Convert Bitmaps to Vectors with VectorMagic
For the designer or pre-production person, one of the top-ranking moments of dread has to be when you need a logo for the client’s Web site and print materials and they send you a 150 pixel JPG (or other bitmap/raster image) file. You, of course, need a vector graphic that will scale nicely between icon size and billboard size without pixelating; and they, of course, have nothing of the sort. This is where a vectorization tool comes in.
Unfortunately, most vectorization tools cost too much, are a pain in the keister to use, and don’t really produce usable results without a lot of finagling. I haven’t tried the Corel product in years, but Adobe Illustrator’s Live Trace leaves much to be desired. It tends to round corners in the strangest of places and make up new colors to fill in the pixelization blend areas. Thankfully, we now have another alternative: Stanford University’s VectorMagic.
VectorMagic is a free online application that takes your randy little raster images and converts them into amazingly accurate vector EPS or SVG file. Comparing it to the Adobe and Corel products is unfair, but we’ll do it anyway. Looking at the images side-by-side, VectorMagic does what we’d expect and want a vectorizer to do: take a big-picture view of our messy, aliased (that stair step, building-block appearance) artwork and churn out something appropriate. The other applications seem to be taking a pixel-by-pixel approach which probably accounts for the additional colors and the unusual corners. It looks as though the big boys (Adobe and Corel) have some catching up to do. Kudos to James Diebel and Jacob Norda, the Stanford University Artificial Intelligence Laboratory research project developers, for their work.
All that’s required to run it is a modern browser, a Flash player, and an image to vectorize. And, while we’ve been talking about logo conversion, you certainly don’t have to restrict your images to graphics.
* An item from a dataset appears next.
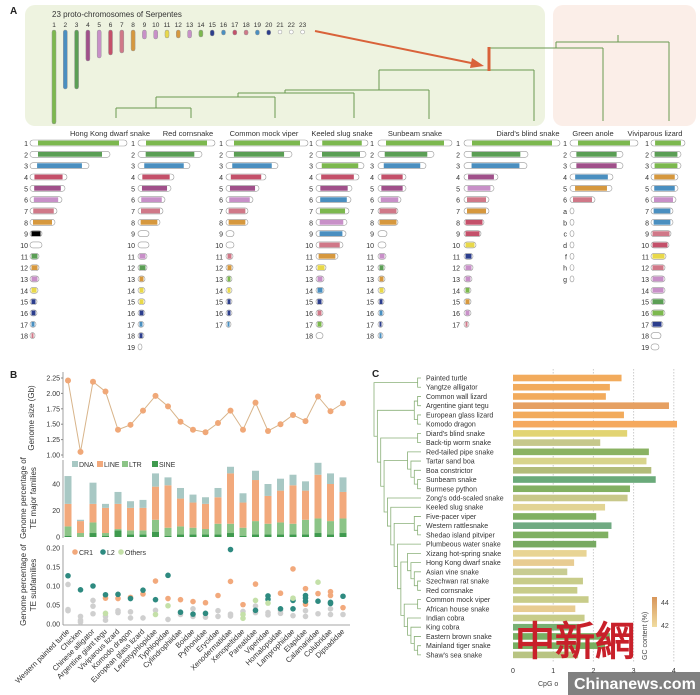  What do you see at coordinates (53, 426) in the screenshot?
I see `genome-size-tick: 1.50` at bounding box center [53, 426].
There are already a couple of photos in their examples that look quite stunning as well. Take it for a spin and let us know how it works for you.
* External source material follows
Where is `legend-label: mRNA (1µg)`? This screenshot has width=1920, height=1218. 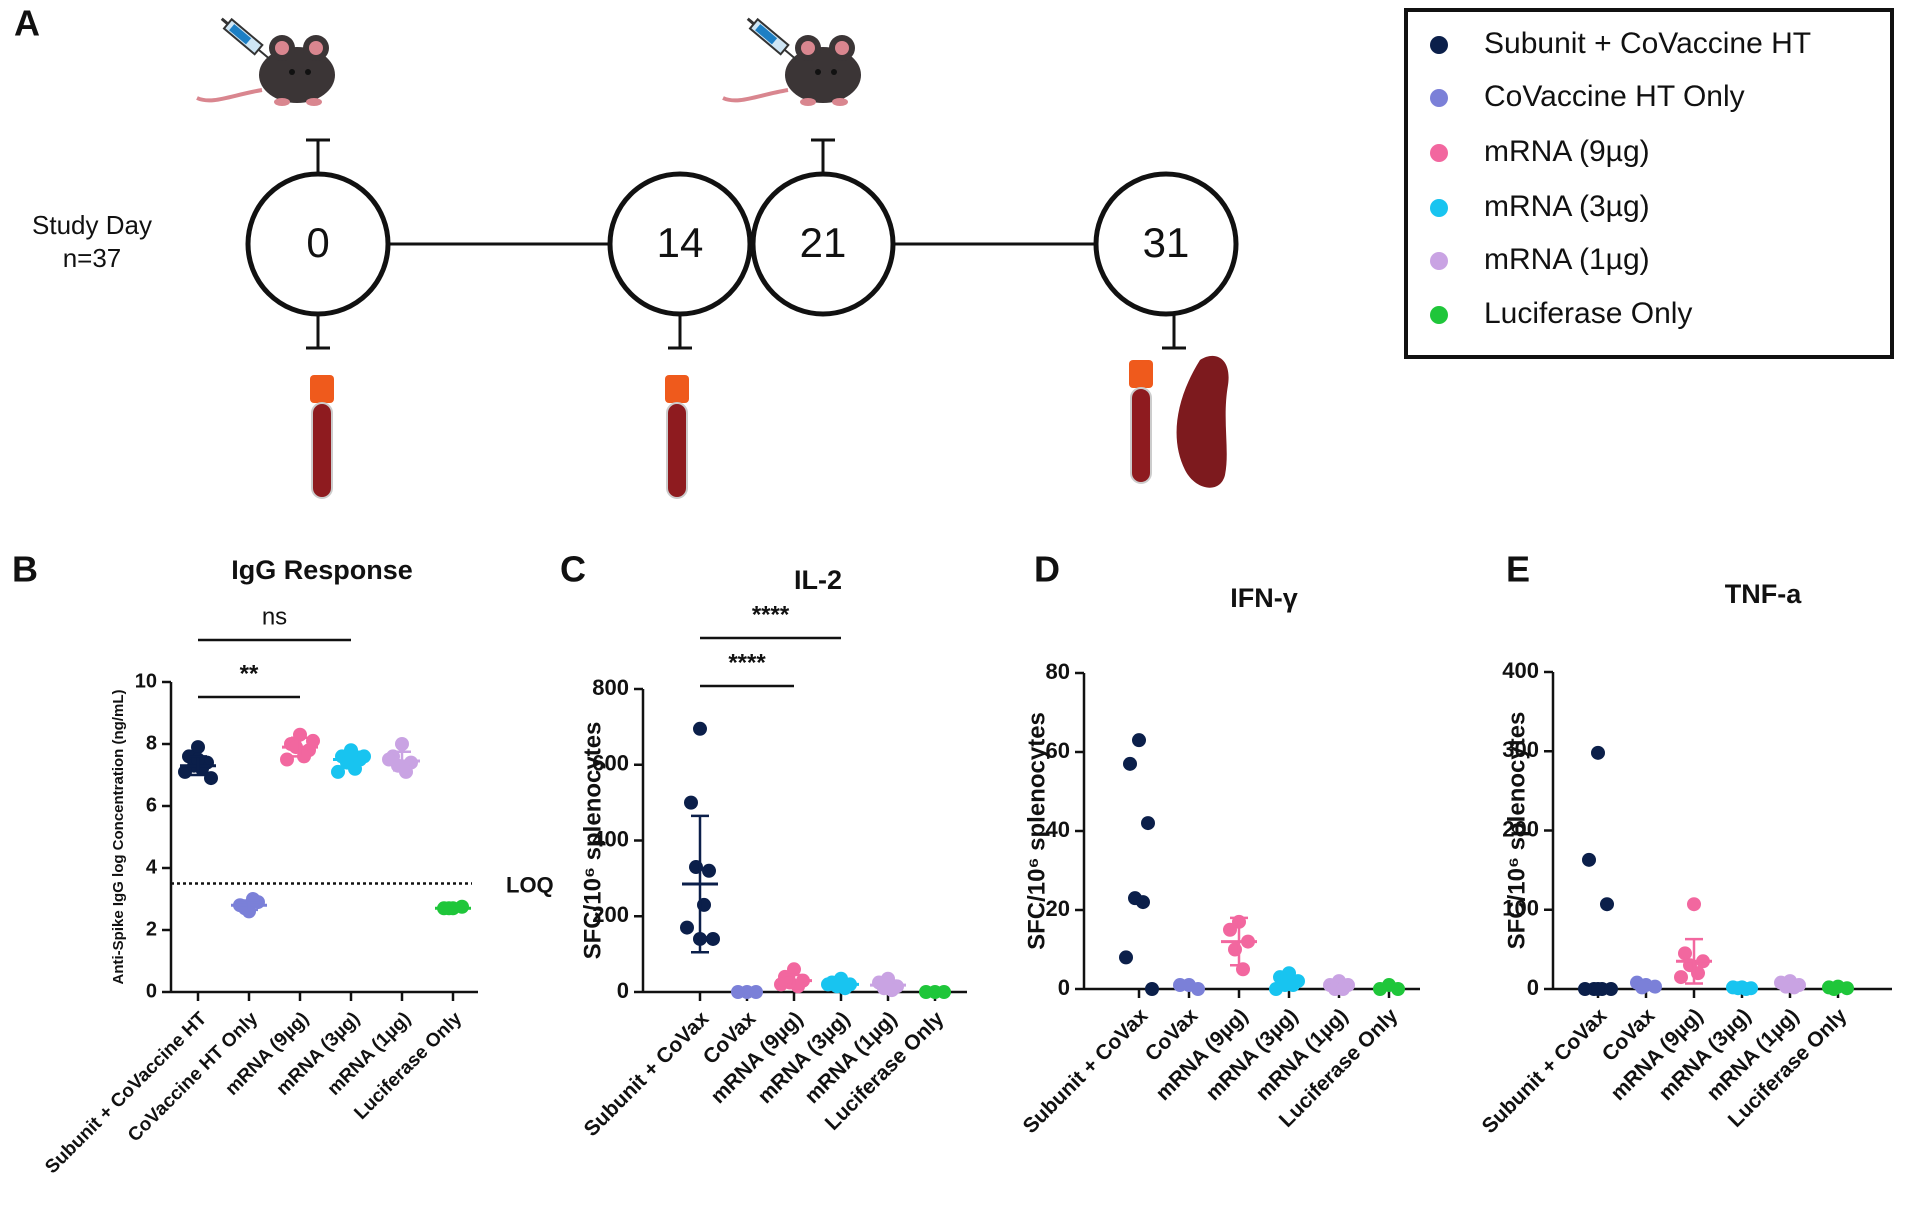 legend-label: mRNA (1µg) is located at coordinates (1567, 260).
you need a logo for the client’s Web site and print materials and they send you a 150 pixel JPG (or other bitmap/raster image) file.
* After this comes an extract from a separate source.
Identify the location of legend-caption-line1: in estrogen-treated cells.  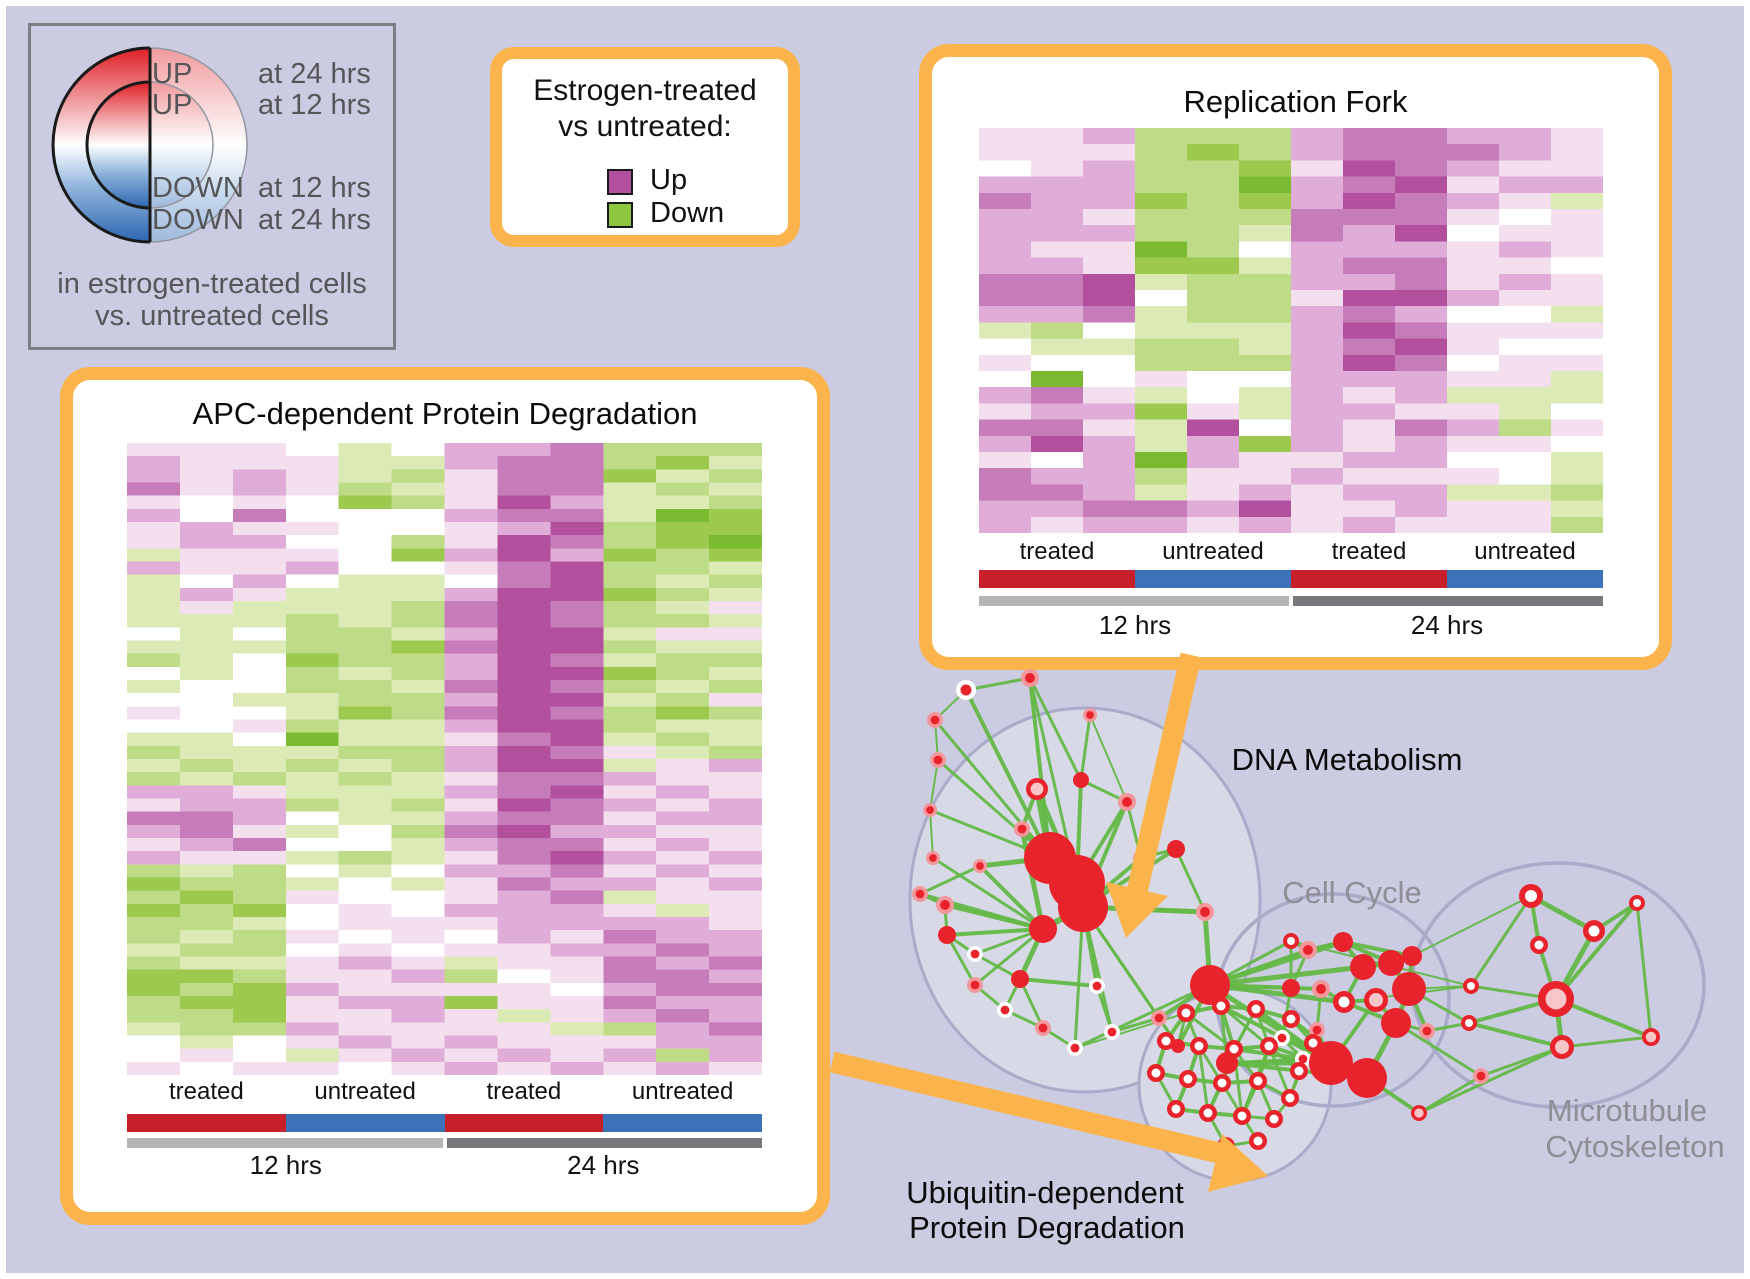
(212, 284).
That rings lots of bells. Thanks for the info on VectorMagic, so far so good.
That happened to me precisely the other week. I had to ring them up and talk to all sorts of secretaries to get hold of an original vector.
Thanks for the heads-up.
This works wonders! Thanks for sharing.
Why is comparing them to Adobe and Corel “unfair”? Because VectorMagic is (thus far) free while you pay large sums of money for other software? Granted, VectorMagic is a one-trick pony whilst the other software mentioned are full-featured graphics applications - but wow, does VectorMagic ever do near-miracles with that one trick! I’ve sampled Adobe’s Live Trace and found it to be relatively inaccurate. I use Corel X3 and while I’ll say that its Trace is enormously improved over what it used to be (and it really is better than Adobe’s offering, as the samples on the VectorMagic site would seem to indicate), the four fairly low-res images I’ve had VectorMagic trace thus far have honestly come out better than Corel’s best effort - and that’s high praise indeed.
I don’t know where Stanford is going with this - whether it will go commercial or open source (from my keyboard to their ears - grin) but they have a winner in this application. Frankly, it’s the best I’ve seen, given my small sample set so far. In the meantime, I’ve bookmarked the site and intend to use it as frequently as opportunity requires.